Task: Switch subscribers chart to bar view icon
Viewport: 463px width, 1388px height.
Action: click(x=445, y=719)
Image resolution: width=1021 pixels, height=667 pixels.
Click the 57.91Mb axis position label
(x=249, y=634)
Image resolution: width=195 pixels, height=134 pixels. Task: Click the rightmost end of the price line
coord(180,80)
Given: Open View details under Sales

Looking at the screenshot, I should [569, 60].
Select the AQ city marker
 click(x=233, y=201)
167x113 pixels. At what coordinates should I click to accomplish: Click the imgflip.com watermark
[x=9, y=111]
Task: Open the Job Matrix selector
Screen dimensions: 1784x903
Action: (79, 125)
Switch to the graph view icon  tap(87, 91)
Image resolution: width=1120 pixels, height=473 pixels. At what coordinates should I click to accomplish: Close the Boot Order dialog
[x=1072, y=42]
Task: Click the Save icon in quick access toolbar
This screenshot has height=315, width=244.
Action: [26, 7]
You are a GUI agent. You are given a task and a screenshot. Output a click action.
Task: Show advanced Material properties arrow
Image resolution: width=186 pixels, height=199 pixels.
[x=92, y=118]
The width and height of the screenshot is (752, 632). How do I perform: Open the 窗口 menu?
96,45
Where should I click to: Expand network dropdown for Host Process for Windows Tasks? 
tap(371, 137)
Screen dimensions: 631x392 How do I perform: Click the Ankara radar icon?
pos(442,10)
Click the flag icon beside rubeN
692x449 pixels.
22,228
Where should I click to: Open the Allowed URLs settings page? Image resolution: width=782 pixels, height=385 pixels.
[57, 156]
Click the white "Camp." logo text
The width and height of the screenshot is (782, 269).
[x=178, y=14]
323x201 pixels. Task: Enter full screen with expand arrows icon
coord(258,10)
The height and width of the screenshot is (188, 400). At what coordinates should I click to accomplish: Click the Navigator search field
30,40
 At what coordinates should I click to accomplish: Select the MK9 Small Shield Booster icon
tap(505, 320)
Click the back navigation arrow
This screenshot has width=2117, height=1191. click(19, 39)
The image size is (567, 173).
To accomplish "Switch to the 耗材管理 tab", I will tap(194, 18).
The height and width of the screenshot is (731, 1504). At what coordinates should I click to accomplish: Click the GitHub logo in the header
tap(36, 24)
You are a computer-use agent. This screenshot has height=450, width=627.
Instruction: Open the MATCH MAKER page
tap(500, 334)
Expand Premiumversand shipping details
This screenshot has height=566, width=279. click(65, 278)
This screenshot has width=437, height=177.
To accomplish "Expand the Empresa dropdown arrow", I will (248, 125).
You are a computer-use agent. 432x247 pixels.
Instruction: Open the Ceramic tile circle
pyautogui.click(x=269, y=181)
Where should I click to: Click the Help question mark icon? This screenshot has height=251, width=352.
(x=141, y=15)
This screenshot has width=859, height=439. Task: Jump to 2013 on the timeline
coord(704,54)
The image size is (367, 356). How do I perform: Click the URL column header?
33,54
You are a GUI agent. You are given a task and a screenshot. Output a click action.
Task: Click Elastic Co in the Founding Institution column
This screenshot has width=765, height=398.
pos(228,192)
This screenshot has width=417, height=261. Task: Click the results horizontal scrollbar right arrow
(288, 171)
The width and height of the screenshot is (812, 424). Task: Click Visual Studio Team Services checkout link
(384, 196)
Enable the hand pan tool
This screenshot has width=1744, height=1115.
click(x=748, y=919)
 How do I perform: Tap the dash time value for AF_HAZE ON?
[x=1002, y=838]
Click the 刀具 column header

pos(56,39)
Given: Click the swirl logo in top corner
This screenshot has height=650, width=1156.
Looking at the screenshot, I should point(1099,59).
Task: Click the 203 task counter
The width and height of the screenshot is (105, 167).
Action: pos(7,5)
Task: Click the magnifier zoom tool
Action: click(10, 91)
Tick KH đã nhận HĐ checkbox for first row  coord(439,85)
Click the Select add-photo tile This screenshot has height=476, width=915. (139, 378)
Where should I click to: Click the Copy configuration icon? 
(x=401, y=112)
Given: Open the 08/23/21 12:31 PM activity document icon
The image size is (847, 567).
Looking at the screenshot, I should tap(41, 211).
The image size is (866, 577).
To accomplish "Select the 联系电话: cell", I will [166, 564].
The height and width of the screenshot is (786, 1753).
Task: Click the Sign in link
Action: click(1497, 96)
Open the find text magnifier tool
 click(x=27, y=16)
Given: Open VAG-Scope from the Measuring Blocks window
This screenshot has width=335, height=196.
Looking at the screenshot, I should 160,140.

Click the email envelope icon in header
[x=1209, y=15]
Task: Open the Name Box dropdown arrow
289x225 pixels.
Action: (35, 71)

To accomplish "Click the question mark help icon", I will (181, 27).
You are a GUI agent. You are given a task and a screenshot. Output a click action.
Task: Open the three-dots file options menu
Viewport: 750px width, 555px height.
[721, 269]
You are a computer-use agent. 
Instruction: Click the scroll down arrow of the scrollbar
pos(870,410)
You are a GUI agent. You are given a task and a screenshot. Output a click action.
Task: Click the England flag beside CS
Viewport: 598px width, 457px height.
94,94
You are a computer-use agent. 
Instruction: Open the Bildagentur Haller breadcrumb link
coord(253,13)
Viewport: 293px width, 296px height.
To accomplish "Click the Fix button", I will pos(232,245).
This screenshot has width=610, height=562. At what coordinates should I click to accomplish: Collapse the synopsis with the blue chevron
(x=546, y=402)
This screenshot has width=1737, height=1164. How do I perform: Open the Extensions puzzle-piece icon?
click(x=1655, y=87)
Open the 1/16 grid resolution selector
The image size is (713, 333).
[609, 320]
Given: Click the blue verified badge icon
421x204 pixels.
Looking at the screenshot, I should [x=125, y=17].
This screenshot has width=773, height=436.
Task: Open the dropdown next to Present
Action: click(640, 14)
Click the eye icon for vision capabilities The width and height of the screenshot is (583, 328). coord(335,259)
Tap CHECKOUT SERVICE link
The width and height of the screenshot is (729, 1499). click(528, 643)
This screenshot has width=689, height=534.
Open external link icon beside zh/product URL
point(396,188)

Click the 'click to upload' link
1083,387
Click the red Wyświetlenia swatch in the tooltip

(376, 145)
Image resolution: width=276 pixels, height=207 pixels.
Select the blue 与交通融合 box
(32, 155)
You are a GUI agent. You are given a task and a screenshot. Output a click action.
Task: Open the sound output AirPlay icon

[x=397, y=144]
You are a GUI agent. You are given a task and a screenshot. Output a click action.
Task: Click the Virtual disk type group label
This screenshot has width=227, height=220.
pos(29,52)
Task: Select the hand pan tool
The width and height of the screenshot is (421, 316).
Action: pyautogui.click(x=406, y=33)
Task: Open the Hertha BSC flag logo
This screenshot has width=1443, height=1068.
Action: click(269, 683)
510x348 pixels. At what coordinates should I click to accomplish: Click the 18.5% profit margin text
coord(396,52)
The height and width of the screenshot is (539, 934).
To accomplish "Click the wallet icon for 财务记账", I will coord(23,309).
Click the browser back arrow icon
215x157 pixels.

[Objective]:
Edit all of the lines above so that every "GUI agent" becomes "interface agent", and leave everything else unchanged.

[Exercise solution]:
Task: Switch subscribers chart to bar view icon
Viewport: 463px width, 1388px height.
Action: click(x=445, y=719)
Image resolution: width=1021 pixels, height=667 pixels.
Click the 57.91Mb axis position label
(x=249, y=634)
Image resolution: width=195 pixels, height=134 pixels. Task: Click the rightmost end of the price line
coord(180,80)
Given: Open View details under Sales

Looking at the screenshot, I should [569, 60].
Select the AQ city marker
 click(x=233, y=201)
167x113 pixels. At what coordinates should I click to accomplish: Click the imgflip.com watermark
[x=9, y=111]
Task: Open the Job Matrix selector
Screen dimensions: 1784x903
Action: (79, 125)
Switch to the graph view icon  tap(87, 91)
Image resolution: width=1120 pixels, height=473 pixels. At what coordinates should I click to accomplish: Close the Boot Order dialog
[x=1072, y=42]
Task: Click the Save icon in quick access toolbar
This screenshot has height=315, width=244.
Action: [26, 7]
You are a interface agent. You are given a task and a screenshot. Output a click action.
Task: Show advanced Material properties arrow
Image resolution: width=186 pixels, height=199 pixels.
[x=92, y=118]
The width and height of the screenshot is (752, 632). How do I perform: Open the 窗口 menu?
96,45
Where should I click to: Expand network dropdown for Host Process for Windows Tasks? 
tap(371, 137)
Screen dimensions: 631x392 How do I perform: Click the Ankara radar icon?
pos(442,10)
Click the flag icon beside rubeN
692x449 pixels.
22,228
Where should I click to: Open the Allowed URLs settings page? Image resolution: width=782 pixels, height=385 pixels.
[57, 156]
Click the white "Camp." logo text
The width and height of the screenshot is (782, 269).
[x=178, y=14]
323x201 pixels. Task: Enter full screen with expand arrows icon
coord(258,10)
The height and width of the screenshot is (188, 400). At what coordinates should I click to accomplish: Click the Navigator search field
30,40
 At what coordinates should I click to accomplish: Select the MK9 Small Shield Booster icon
tap(505, 320)
Click the back navigation arrow
This screenshot has width=2117, height=1191. click(19, 39)
The image size is (567, 173).
To accomplish "Switch to the 耗材管理 tab", I will tap(194, 18).
The height and width of the screenshot is (731, 1504). At what coordinates should I click to accomplish: Click the GitHub logo in the header
tap(36, 24)
You are a computer-use agent. This screenshot has height=450, width=627.
Instruction: Open the MATCH MAKER page
tap(500, 334)
Expand Premiumversand shipping details
This screenshot has height=566, width=279. click(65, 278)
This screenshot has width=437, height=177.
To accomplish "Expand the Empresa dropdown arrow", I will (248, 125).
You are a computer-use agent. 432x247 pixels.
Instruction: Open the Ceramic tile circle
pyautogui.click(x=269, y=181)
Where should I click to: Click the Help question mark icon? This screenshot has height=251, width=352.
(x=141, y=15)
This screenshot has width=859, height=439. Task: Jump to 2013 on the timeline
coord(704,54)
The image size is (367, 356). How do I perform: Click the URL column header?
33,54
You are a interface agent. You are given a task and a screenshot. Output a click action.
Task: Click Elastic Co in the Founding Institution column
This screenshot has width=765, height=398.
pos(228,192)
This screenshot has width=417, height=261. Task: Click the results horizontal scrollbar right arrow
(288, 171)
The width and height of the screenshot is (812, 424). Task: Click Visual Studio Team Services checkout link
(384, 196)
Enable the hand pan tool
This screenshot has width=1744, height=1115.
click(x=748, y=919)
 How do I perform: Tap the dash time value for AF_HAZE ON?
[x=1002, y=838]
Click the 刀具 column header

pos(56,39)
Given: Click the swirl logo in top corner
This screenshot has height=650, width=1156.
Looking at the screenshot, I should point(1099,59).
Task: Click the 203 task counter
The width and height of the screenshot is (105, 167).
Action: pos(7,5)
Task: Click the magnifier zoom tool
Action: click(10, 91)
Tick KH đã nhận HĐ checkbox for first row  coord(439,85)
Click the Select add-photo tile This screenshot has height=476, width=915. (139, 378)
Where should I click to: Click the Copy configuration icon? 
(x=401, y=112)
Given: Open the 08/23/21 12:31 PM activity document icon
The image size is (847, 567).
Looking at the screenshot, I should tap(41, 211).
The image size is (866, 577).
To accomplish "Select the 联系电话: cell", I will [166, 564].
The height and width of the screenshot is (786, 1753).
Task: Click the Sign in link
Action: click(1497, 96)
Open the find text magnifier tool
 click(x=27, y=16)
Given: Open VAG-Scope from the Measuring Blocks window
This screenshot has width=335, height=196.
Looking at the screenshot, I should 160,140.

Click the email envelope icon in header
[x=1209, y=15]
Task: Open the Name Box dropdown arrow
289x225 pixels.
Action: (35, 71)

To accomplish "Click the question mark help icon", I will (181, 27).
You are a interface agent. You are given a task and a screenshot. Output a click action.
Task: Open the three-dots file options menu
Viewport: 750px width, 555px height.
[721, 269]
You are a computer-use agent. 
Instruction: Click the scroll down arrow of the scrollbar
pos(870,410)
You are a interface agent. You are given a task and a screenshot. Output a click action.
Task: Click the England flag beside CS
Viewport: 598px width, 457px height.
94,94
You are a computer-use agent. 
Instruction: Open the Bildagentur Haller breadcrumb link
coord(253,13)
Viewport: 293px width, 296px height.
To accomplish "Click the Fix button", I will pos(232,245).
This screenshot has width=610, height=562. At what coordinates should I click to accomplish: Collapse the synopsis with the blue chevron
(x=546, y=402)
This screenshot has width=1737, height=1164. How do I perform: Open the Extensions puzzle-piece icon?
click(x=1655, y=87)
Open the 1/16 grid resolution selector
The image size is (713, 333).
[609, 320]
Given: Click the blue verified badge icon
421x204 pixels.
Looking at the screenshot, I should [x=125, y=17].
This screenshot has width=773, height=436.
Task: Open the dropdown next to Present
Action: click(640, 14)
Click the eye icon for vision capabilities The width and height of the screenshot is (583, 328). coord(335,259)
Tap CHECKOUT SERVICE link
The width and height of the screenshot is (729, 1499). click(528, 643)
This screenshot has width=689, height=534.
Open external link icon beside zh/product URL
point(396,188)

Click the 'click to upload' link
1083,387
Click the red Wyświetlenia swatch in the tooltip

(376, 145)
Image resolution: width=276 pixels, height=207 pixels.
Select the blue 与交通融合 box
(32, 155)
You are a interface agent. You are given a task and a screenshot. Output a click action.
Task: Open the sound output AirPlay icon

[x=397, y=144]
You are a interface agent. You are given a task and a screenshot. Output a click action.
Task: Click the Virtual disk type group label
This screenshot has width=227, height=220.
pos(29,52)
Task: Select the hand pan tool
The width and height of the screenshot is (421, 316).
Action: pyautogui.click(x=406, y=33)
Task: Open the Hertha BSC flag logo
This screenshot has width=1443, height=1068.
Action: click(269, 683)
510x348 pixels. At what coordinates should I click to accomplish: Click the 18.5% profit margin text
coord(396,52)
The height and width of the screenshot is (539, 934).
To accomplish "Click the wallet icon for 财务记账", I will coord(23,309).
Click the browser back arrow icon
215x157 pixels.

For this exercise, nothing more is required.